----- Page text

With just one act, the differences between life in this play’s version of 2077 and the present day aren’t as fleshed out as they could be. Mind you, the world has come a long way since the play was first published in 2000, as has Britain in particular. It would have been interesting to have found out, for instance, whether ambulance waiting times and energy bills would really be any worse. There are some interesting points about obedience to authority, and the ability to resist the status quo against all the odds. But poison intended for one person being consumed by another has been done before (Hamlet, anyone?) and despite some committed performances from the cast, the show raises more questions than it resolves.

----------
----- Given material

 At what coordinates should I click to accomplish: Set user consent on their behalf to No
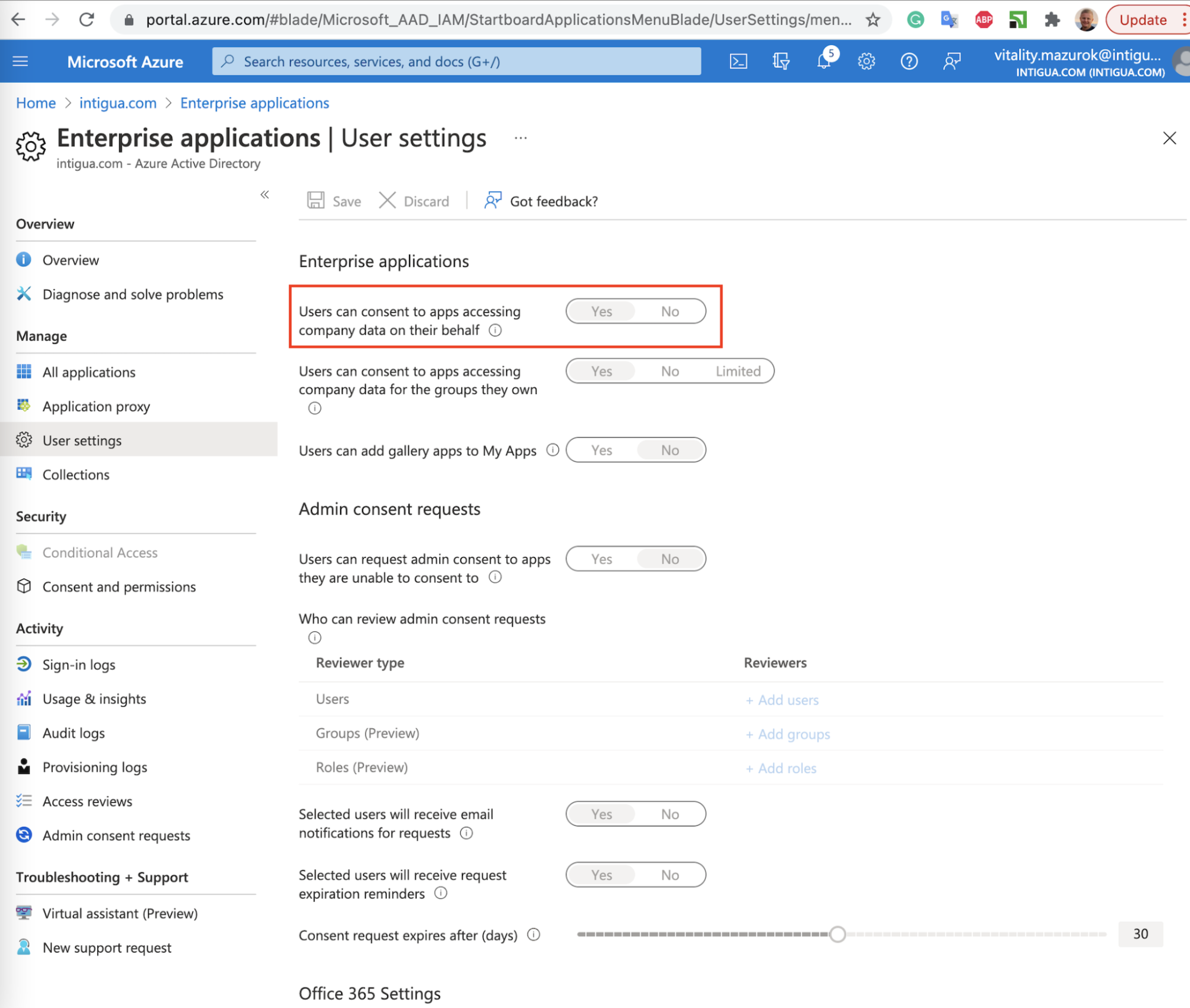(670, 311)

----------

**Task list**
- A) Print the passage of the review from "With just one" up to and including "than it resolves.".
- B) List every number in the review, whether written as a word or in digits, in the order they appear.
The data that comes after the review is from a separate source.

**Expected outputs**
- A)
With just one act, the differences between life in this play’s version of 2077 and the present day aren’t as fleshed out as they could be. Mind you, the world has come a long way since the play was first published in 2000, as has Britain in particular. It would have been interesting to have found out, for instance, whether ambulance waiting times and energy bills would really be any worse. There are some interesting points about obedience to authority, and the ability to resist the status quo against all the odds. But poison intended for one person being consumed by another has been done before (Hamlet, anyone?) and despite some committed performances from the cast, the show raises more questions than it resolves.

- B) one, 2077, 2000, one